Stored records
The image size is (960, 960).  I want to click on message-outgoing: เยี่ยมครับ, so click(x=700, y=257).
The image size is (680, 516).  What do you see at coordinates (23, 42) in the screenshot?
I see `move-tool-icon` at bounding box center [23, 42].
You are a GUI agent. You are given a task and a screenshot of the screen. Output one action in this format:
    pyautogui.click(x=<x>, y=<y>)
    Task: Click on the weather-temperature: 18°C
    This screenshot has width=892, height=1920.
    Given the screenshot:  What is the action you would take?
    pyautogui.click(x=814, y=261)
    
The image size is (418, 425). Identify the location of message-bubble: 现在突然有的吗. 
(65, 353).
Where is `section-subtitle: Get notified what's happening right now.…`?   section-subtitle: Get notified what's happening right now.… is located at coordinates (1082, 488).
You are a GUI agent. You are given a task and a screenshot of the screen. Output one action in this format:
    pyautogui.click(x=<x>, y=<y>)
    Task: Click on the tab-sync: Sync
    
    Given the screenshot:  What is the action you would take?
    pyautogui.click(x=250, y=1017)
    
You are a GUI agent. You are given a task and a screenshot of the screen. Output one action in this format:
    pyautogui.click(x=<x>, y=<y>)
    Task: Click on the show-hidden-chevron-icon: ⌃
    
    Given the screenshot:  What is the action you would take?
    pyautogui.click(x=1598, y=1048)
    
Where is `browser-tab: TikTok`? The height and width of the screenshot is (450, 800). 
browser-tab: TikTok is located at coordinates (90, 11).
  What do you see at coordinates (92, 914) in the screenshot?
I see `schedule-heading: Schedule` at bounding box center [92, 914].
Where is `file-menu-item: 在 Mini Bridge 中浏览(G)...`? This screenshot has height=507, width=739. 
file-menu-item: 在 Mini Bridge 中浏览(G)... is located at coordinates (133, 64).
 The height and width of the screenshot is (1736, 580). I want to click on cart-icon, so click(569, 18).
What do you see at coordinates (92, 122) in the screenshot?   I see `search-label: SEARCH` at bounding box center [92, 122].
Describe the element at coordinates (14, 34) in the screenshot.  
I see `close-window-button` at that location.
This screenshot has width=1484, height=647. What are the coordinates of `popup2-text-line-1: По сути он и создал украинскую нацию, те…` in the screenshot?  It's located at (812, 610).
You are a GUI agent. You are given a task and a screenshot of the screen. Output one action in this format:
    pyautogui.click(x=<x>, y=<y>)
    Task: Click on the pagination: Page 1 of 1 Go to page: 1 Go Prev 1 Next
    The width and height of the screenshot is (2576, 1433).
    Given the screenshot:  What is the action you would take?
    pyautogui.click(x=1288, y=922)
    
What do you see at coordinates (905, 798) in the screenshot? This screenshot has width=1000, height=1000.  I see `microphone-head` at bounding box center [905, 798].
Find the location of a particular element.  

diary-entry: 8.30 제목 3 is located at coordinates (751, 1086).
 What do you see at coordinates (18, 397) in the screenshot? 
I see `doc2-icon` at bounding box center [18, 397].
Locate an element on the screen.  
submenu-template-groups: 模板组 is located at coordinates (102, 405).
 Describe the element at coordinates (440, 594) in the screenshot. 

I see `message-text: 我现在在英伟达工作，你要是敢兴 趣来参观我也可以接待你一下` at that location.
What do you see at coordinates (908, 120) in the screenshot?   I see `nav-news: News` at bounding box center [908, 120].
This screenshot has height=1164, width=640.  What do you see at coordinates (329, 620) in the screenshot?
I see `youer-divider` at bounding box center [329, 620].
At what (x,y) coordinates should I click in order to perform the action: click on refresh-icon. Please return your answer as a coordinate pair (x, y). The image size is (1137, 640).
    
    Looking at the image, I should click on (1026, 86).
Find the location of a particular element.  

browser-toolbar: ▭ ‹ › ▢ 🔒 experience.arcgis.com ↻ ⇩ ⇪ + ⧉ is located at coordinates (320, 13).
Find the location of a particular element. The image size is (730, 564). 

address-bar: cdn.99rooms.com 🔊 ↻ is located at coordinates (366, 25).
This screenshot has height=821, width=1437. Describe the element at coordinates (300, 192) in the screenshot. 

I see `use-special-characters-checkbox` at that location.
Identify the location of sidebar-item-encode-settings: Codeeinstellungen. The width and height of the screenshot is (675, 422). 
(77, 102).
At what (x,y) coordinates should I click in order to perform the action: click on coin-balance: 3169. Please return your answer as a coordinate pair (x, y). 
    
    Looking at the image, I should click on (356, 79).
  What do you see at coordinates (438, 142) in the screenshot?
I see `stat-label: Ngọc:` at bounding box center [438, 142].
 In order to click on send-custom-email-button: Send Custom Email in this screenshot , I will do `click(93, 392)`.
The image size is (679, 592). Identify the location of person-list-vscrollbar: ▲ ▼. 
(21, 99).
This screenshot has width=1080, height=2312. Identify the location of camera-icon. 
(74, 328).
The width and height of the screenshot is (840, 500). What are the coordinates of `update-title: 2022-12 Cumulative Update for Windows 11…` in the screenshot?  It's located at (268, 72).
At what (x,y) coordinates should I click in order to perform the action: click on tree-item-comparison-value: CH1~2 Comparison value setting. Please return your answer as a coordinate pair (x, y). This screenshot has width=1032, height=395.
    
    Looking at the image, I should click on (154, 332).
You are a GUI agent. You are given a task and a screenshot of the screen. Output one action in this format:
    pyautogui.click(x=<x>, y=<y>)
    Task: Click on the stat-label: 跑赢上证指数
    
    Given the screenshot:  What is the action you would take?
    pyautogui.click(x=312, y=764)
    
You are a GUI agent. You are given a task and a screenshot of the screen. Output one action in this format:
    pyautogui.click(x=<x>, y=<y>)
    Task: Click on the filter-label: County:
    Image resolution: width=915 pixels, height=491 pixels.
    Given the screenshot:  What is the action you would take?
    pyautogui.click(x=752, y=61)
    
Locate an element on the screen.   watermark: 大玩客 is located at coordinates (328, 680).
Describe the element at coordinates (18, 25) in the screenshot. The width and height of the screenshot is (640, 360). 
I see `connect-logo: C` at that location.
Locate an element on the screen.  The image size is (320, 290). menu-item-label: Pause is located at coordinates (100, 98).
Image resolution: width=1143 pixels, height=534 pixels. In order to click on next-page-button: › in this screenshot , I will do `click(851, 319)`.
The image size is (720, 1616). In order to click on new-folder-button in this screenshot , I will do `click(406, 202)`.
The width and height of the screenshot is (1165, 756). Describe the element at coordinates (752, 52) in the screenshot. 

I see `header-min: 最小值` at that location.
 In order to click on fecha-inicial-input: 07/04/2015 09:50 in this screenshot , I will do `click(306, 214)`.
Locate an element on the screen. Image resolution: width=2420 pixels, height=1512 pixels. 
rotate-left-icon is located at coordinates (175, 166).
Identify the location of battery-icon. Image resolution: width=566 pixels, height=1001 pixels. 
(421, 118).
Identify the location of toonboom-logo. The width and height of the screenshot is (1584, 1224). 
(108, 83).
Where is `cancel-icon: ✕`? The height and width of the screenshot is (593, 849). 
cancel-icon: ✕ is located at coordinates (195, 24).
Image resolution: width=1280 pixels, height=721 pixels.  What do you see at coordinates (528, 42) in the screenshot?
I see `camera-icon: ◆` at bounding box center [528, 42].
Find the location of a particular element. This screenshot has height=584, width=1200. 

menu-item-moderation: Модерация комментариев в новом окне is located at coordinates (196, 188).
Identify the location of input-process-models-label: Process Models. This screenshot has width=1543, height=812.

### Work to be completed:
Update the items from the line with "coordinates (328, 680)." up to and including the line with "In order to click on fecha-inicial-input: 07/04/2015", replacing every occurrence of "Describe the element" with "Identify the element" and leaving all other text unchanged.

### Response below:
Locate an element on the screen.   watermark: 大玩客 is located at coordinates (328, 680).
Identify the element at coordinates (18, 25) in the screenshot. The width and height of the screenshot is (640, 360). 
I see `connect-logo: C` at that location.
Locate an element on the screen.  The image size is (320, 290). menu-item-label: Pause is located at coordinates (100, 98).
Image resolution: width=1143 pixels, height=534 pixels. In order to click on next-page-button: › in this screenshot , I will do `click(851, 319)`.
The image size is (720, 1616). In order to click on new-folder-button in this screenshot , I will do `click(406, 202)`.
The width and height of the screenshot is (1165, 756). Identify the element at coordinates (752, 52) in the screenshot. 

I see `header-min: 最小值` at that location.
 In order to click on fecha-inicial-input: 07/04/2015 09:50 in this screenshot , I will do `click(306, 214)`.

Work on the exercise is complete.